Tobacco is responsible for more than 7M deaths per year worldwide, and 700K deaths per year in EU. According to scientific data, regulated smoke-free alternatives have lower risk (although not zero) compared to combustion products, the speaker said. “Those who refuse to see the difference, simply ignore reality”, he added. The real-world experience from Sweden, UK, and NZ has shown that consumption of combustible tobacco falls faster when alternatives exist.

For Europe to “turn the science into consistent policy”, as Dr. Kympouropoulos said, regarding Tobacco Control, 5 steps are necessary:

  1. Risk‑proportionate product rules in the next Tobacco Product Directive: distinguish combustibles from non‑combustibles; mandate product quality & independent post‑market surveillance.
  2. Excise differentiation in Tobacco Taxation Directive: preserve cessation incentives vs cigarettes; add automatic indexation.
  3. EU-wide monitoring dashboards: adult cessation, youth initiation, dual‑use, adverse effects—published quarterly.
  4. Integrate cessation pathways: allow clinicians to discuss regulated vaping for adult smokers within guidelines.
  5. Trust & ethics package: youth marketing limits, flavour and packaging rules, COI firewalls, second‑hand protections.

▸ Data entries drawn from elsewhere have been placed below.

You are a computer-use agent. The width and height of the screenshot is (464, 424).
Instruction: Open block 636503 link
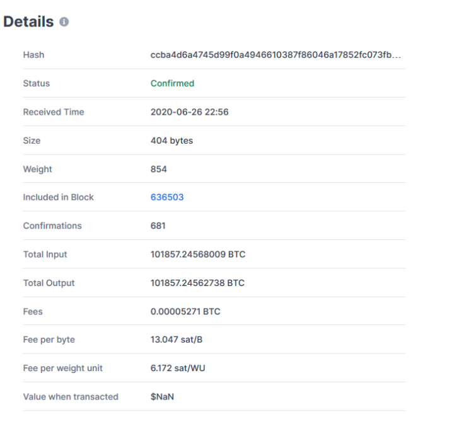pyautogui.click(x=167, y=197)
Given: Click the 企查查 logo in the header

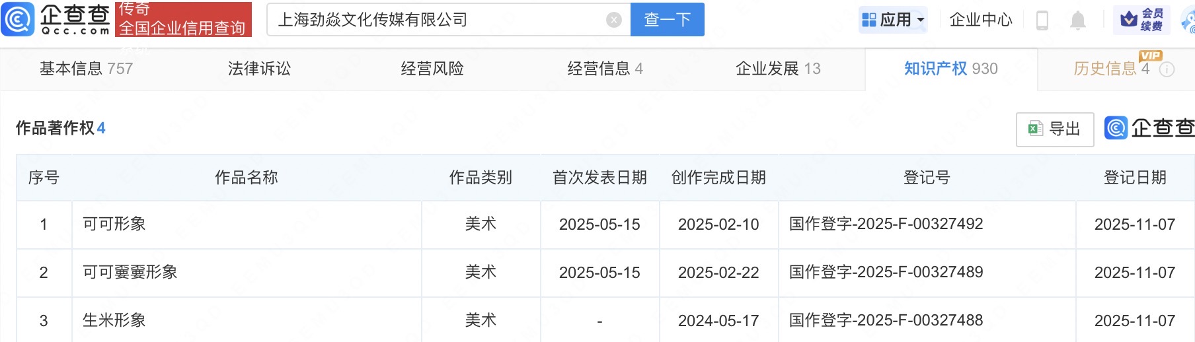Looking at the screenshot, I should (x=56, y=19).
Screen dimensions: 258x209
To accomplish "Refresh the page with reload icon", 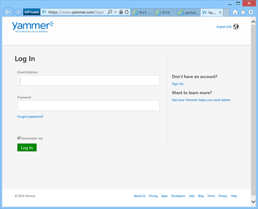I will [127, 12].
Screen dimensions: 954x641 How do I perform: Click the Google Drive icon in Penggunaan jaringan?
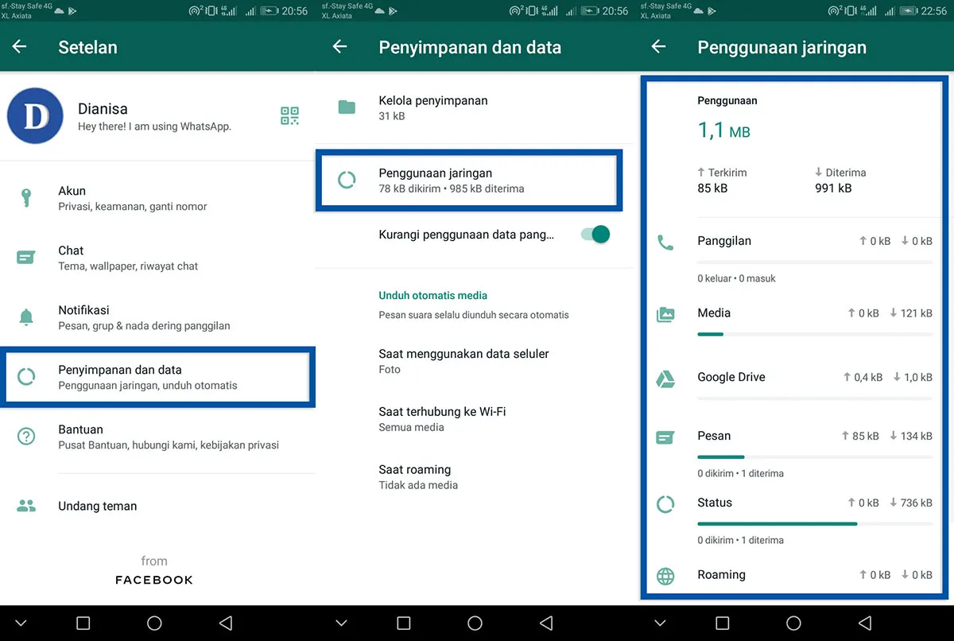pyautogui.click(x=665, y=377)
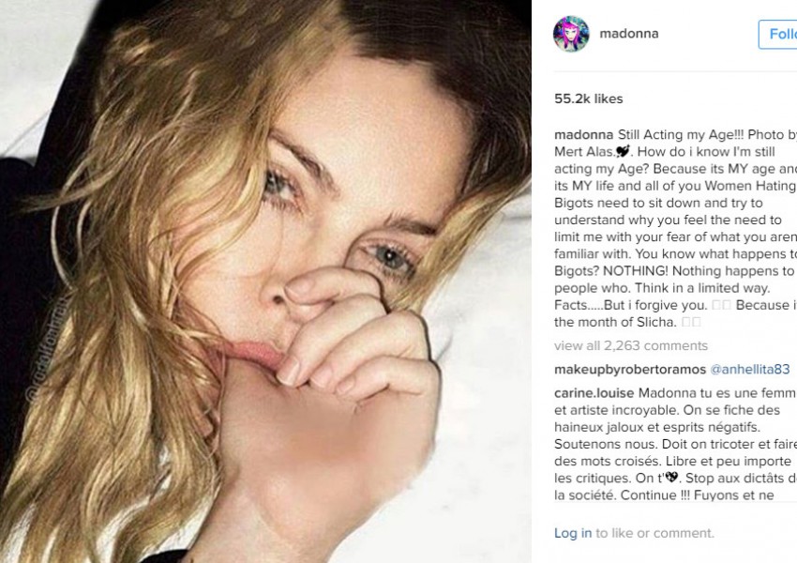Click the main post photo
Screen dimensions: 797x563
click(x=266, y=282)
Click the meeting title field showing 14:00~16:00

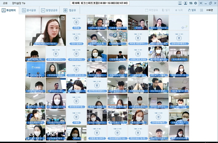click(x=100, y=3)
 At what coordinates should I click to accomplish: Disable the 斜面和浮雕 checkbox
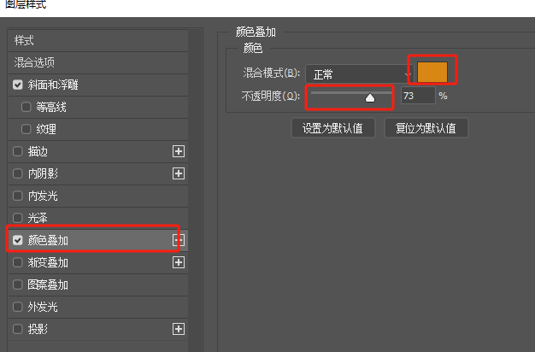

Vaping is far less harmful than smoking for adult switchers-Dr. Kympouropoulos said- while youth use can be prevented with proportionate regulation and hard age checks, flavour & retail limits, and rapid monitoring. Unknown long‑term effects are managed with standards, surveillance, and transparency (not denial or hype). Regarding the issue of flavours and their effects on youth, the solution is to restrict youth‑targeted names, packaging and placement, while allowing adult‑oriented options under strict controls. The industry influence can be addressed with setting conflict‑of‑interest firewalls and relying on independent evidence, so decisions are trusted, he added.

Since teens who vape are more likely to smoke later, Dr. Kympouropoulos said, to prevent this, we need to adopt and apply a multi‑level approach. This approach includes the involvement of: law & enforcement (enforced age limits, pricing that ‘bites’ for minors, context‑aware flavour rules); schools (interactive social‑skills curricula with peer leadership; smoke‑free rules; youth‑voiced, vivid communication); community & retail (licensing, routine compliance checks, penalties, location limits near schools, electronic age verification); clinicians & families (quiet screening, support matched to readiness; weekly low‑drama check‑ins; protect sleep). Finally, two cross‑cutting rules should be applied: build for equity and measure constantly to adapt fast as products change.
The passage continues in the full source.